In Misurata, rebels had warned that their hard-won gains of the past week would be at risk unless NATO stepped up its aerial assistance. On Wednesday, they were slightly happier, after NATO airstrikes pounded Gaddafi’s forces attacking the port and forced them to withdraw.

“Several NATO aircraft were directed to the area, and following careful assessment of the risk to civilians, our pilots struck,” NATO spokeswoman Carmen Romero said in Brussels.

Damage assessments showed that six military vehicles and seven “technicals” — civilian trucks equipped with machine guns or rocket launchers — were hit. One surface-to-air missile site near Misurata was destroyed, Romero said.

The bombardment of the port by Gaddafi’s forces in the past two days has worsened the humanitarian situation in the city, the E.U. commissioner for humanitarian aid said in Brussels.

“The port shelling hampers vessel rotation and therefore hinders further evacuations,” commissioner Kristalina Georgieva said. “The delivery of food, medical supplies and other relief items has been interrupted, and it is close to impossible for our humanitarian partners to evacuate the wounded and civilians by sea.”
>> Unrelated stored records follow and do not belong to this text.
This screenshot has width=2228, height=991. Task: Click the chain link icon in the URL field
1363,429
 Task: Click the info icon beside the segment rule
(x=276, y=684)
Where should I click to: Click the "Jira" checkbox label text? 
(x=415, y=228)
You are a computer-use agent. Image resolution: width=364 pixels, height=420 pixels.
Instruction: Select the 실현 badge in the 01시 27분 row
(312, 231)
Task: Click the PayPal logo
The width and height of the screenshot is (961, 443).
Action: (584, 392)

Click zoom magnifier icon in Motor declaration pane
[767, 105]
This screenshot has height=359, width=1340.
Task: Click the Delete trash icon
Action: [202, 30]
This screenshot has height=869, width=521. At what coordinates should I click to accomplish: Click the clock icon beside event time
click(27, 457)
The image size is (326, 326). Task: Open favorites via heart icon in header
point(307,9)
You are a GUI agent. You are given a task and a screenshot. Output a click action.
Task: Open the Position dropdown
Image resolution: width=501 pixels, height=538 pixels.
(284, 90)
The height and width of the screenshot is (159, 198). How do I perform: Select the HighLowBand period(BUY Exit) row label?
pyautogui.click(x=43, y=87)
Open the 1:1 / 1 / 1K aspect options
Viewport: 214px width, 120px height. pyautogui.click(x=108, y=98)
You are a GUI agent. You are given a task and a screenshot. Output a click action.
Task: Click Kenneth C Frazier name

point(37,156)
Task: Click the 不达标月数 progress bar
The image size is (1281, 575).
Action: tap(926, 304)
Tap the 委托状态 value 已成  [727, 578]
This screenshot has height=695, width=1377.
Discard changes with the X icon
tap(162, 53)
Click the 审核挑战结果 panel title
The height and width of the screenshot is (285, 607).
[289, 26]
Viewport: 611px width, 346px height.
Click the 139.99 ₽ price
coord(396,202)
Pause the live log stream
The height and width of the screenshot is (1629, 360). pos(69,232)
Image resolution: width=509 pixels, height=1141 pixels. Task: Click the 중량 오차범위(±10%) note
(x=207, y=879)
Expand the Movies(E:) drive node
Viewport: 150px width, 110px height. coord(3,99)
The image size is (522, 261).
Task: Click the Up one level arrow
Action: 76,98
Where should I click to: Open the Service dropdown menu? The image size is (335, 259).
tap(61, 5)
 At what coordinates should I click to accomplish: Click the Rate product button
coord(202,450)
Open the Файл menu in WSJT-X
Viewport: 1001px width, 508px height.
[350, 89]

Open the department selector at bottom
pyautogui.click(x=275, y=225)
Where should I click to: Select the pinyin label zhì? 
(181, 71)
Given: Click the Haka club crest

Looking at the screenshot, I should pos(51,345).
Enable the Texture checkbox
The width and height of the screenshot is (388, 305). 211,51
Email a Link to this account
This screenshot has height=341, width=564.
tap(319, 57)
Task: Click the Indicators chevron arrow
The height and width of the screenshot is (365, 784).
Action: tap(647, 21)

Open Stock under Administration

Nevertheless, the International Organization for Migration said it had taken advantage of a lull in the shelling to evacuate 935 foreign workers and Libyans to the rebel stronghold of Benghazi.

The Libyan government routinely denies even using artillery, rockets or mortar shells in Misurata, an assertion disputed by human rights groups, aid agencies and video evidence. It says that it is fighting armed gangs and al-Qaeda militants in the city, that the port is being used to bring in arms and terrorists and that residents are being held hostage by rebels.

In the Western, or Nafusa, mountains, where Gaddafi’s forces are fighting an uprising led by ethnic Berbers, rebels said the army had fired Grad rockets into the town of Zintan, 100 miles southwest of Tripoli, on Wednesday.

In Washington, the U.S. ambassador to Libya, Gene Cretz, accused Gaddafi’s forces of laying siege to mountain towns in recent days, “apparently attempting to starve them into submission.” Ethnic Berbers have long faced discrimination and suspicion under the Gaddafi regime, tribal experts say.

“They’ve been especially brutal in going after those mountain towns,” Cretz told journalists.